BEGIN RECORD EXTRACTS

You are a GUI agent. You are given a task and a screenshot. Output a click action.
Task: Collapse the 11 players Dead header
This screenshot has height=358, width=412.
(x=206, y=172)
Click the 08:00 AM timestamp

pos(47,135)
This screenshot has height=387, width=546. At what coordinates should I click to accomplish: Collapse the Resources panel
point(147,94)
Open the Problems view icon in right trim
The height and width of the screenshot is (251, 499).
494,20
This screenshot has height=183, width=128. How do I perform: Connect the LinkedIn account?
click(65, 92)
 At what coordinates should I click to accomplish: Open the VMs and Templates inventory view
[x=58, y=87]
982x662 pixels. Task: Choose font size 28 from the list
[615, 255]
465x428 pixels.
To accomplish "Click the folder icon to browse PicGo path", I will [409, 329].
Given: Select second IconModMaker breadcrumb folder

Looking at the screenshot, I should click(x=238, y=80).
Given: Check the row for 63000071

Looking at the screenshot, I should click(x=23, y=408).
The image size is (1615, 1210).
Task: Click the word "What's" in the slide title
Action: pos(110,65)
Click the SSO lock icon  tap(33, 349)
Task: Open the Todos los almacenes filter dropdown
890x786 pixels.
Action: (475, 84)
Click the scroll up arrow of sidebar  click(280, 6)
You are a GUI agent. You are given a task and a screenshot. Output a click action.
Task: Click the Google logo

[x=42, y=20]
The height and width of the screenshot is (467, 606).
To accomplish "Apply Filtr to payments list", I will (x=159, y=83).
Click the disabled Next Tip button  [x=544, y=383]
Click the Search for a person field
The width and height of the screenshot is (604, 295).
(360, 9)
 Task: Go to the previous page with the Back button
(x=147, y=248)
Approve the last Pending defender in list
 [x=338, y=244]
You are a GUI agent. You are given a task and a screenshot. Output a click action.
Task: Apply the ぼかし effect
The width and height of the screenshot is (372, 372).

END RECORD EXTRACTS

Give the listing above again, word for word.

You are a GUI agent. You are given a task and a screenshot. Output a click action.
Task: Collapse the 11 players Dead header
This screenshot has height=358, width=412.
(x=206, y=172)
Click the 08:00 AM timestamp

pos(47,135)
This screenshot has height=387, width=546. At what coordinates should I click to accomplish: Collapse the Resources panel
point(147,94)
Open the Problems view icon in right trim
The height and width of the screenshot is (251, 499).
494,20
This screenshot has height=183, width=128. How do I perform: Connect the LinkedIn account?
click(65, 92)
 At what coordinates should I click to accomplish: Open the VMs and Templates inventory view
[x=58, y=87]
982x662 pixels. Task: Choose font size 28 from the list
[615, 255]
465x428 pixels.
To accomplish "Click the folder icon to browse PicGo path", I will [409, 329].
Given: Select second IconModMaker breadcrumb folder

Looking at the screenshot, I should click(x=238, y=80).
Given: Check the row for 63000071

Looking at the screenshot, I should click(x=23, y=408).
The image size is (1615, 1210).
Task: Click the word "What's" in the slide title
Action: pos(110,65)
Click the SSO lock icon  tap(33, 349)
Task: Open the Todos los almacenes filter dropdown
890x786 pixels.
Action: (475, 84)
Click the scroll up arrow of sidebar  click(280, 6)
You are a GUI agent. You are given a task and a screenshot. Output a click action.
Task: Click the Google logo

[x=42, y=20]
The height and width of the screenshot is (467, 606).
To accomplish "Apply Filtr to payments list", I will (x=159, y=83).
Click the disabled Next Tip button  [x=544, y=383]
Click the Search for a person field
The width and height of the screenshot is (604, 295).
(360, 9)
 Task: Go to the previous page with the Back button
(x=147, y=248)
Approve the last Pending defender in list
 [x=338, y=244]
You are a GUI agent. You are given a task and a screenshot. Output a click action.
Task: Apply the ぼかし effect
The width and height of the screenshot is (372, 372).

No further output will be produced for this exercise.